INFORMATION PROVIDED ::

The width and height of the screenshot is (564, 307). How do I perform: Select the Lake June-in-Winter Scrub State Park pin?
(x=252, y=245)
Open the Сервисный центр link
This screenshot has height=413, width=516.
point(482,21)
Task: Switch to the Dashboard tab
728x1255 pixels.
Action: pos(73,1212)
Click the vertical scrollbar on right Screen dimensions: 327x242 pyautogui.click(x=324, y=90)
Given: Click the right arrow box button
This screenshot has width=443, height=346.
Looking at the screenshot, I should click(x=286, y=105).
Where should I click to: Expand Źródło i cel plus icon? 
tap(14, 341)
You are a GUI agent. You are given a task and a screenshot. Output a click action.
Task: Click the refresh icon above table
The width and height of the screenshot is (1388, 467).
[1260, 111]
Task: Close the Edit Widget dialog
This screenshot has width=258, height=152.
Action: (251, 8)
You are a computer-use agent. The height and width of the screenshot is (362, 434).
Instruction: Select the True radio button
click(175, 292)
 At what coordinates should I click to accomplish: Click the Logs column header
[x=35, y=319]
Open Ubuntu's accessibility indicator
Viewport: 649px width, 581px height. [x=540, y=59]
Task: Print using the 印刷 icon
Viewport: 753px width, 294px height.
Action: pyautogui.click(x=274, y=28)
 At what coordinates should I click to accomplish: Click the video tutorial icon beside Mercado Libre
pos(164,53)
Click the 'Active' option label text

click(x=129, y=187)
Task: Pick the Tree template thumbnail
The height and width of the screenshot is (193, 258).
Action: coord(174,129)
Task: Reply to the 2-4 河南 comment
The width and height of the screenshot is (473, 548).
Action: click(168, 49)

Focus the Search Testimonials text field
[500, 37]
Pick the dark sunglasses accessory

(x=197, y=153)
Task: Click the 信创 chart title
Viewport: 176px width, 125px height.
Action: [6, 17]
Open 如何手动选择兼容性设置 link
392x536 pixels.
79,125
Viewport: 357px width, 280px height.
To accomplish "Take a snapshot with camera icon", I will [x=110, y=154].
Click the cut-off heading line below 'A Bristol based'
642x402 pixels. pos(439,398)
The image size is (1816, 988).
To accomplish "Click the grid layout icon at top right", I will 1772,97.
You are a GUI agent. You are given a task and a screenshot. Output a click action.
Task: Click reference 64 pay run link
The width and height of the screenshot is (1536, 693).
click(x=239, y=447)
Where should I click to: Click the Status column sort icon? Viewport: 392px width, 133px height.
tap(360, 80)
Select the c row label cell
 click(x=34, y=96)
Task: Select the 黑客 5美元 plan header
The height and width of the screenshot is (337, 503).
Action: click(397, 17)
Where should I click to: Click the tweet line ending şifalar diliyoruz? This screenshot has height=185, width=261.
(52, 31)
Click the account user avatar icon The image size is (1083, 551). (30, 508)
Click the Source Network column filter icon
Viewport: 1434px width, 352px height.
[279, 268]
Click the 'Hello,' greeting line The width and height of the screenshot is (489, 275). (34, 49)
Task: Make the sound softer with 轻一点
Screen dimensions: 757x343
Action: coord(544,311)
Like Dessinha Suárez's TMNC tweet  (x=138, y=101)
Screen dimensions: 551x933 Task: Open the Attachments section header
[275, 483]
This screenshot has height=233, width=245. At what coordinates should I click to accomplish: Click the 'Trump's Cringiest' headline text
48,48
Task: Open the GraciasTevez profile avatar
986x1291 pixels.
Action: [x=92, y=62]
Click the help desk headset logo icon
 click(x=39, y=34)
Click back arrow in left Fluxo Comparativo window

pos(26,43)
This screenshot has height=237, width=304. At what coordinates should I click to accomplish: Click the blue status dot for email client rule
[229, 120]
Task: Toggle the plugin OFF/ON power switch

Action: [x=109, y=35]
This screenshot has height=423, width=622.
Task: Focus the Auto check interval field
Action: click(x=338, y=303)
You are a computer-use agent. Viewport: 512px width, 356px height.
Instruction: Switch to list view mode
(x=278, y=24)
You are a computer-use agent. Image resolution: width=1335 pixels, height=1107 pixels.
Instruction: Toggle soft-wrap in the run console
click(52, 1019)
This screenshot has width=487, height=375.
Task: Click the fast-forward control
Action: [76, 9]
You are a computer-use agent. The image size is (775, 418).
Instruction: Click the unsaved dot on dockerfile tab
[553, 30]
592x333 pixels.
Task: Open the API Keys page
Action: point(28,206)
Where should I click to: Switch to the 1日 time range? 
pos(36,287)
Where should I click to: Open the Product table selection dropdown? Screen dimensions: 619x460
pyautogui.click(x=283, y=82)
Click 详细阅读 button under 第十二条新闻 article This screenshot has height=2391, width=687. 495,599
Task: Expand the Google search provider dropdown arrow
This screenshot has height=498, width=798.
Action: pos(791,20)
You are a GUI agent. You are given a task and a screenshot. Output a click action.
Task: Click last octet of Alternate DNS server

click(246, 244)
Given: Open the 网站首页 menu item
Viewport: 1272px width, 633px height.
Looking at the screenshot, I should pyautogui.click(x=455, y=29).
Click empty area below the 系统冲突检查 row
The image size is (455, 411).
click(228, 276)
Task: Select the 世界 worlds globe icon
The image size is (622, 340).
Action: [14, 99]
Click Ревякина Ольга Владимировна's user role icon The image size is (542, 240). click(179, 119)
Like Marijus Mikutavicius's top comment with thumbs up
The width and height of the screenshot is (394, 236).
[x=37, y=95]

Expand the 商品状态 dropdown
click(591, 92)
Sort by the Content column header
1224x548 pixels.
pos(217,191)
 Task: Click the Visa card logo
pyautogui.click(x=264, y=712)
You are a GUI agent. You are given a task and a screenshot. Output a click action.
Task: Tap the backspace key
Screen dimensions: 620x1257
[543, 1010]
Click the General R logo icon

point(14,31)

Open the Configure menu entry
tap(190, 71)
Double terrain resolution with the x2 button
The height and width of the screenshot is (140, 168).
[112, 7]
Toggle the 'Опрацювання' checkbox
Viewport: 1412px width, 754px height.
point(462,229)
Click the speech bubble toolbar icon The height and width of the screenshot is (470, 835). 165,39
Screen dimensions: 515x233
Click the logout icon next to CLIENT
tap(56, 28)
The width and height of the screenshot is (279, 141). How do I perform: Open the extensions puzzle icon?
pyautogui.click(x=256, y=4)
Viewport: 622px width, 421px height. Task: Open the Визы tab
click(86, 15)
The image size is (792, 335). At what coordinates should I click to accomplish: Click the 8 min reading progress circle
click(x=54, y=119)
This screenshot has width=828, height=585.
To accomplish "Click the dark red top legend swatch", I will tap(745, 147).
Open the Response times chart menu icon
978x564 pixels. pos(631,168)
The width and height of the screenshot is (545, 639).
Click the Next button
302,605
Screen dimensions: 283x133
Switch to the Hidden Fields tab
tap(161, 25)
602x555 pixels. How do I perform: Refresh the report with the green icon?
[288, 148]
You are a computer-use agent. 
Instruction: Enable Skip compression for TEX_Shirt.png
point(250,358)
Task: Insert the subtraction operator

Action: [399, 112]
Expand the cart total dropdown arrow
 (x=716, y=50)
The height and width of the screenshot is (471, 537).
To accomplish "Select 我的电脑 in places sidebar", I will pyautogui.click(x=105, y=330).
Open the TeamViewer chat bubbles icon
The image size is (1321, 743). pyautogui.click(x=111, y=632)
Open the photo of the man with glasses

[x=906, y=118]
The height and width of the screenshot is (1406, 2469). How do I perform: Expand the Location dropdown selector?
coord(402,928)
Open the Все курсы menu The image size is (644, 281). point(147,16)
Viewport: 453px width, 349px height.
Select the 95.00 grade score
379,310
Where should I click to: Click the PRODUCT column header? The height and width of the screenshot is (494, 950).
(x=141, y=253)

WHAT IS REQUIRED :: Find the lines above with the word "comment". Copy them out.

SOLUTION FOR THIS PROBLEM ::
Task: Reply to the 2-4 河南 comment
Like Marijus Mikutavicius's top comment with thumbs up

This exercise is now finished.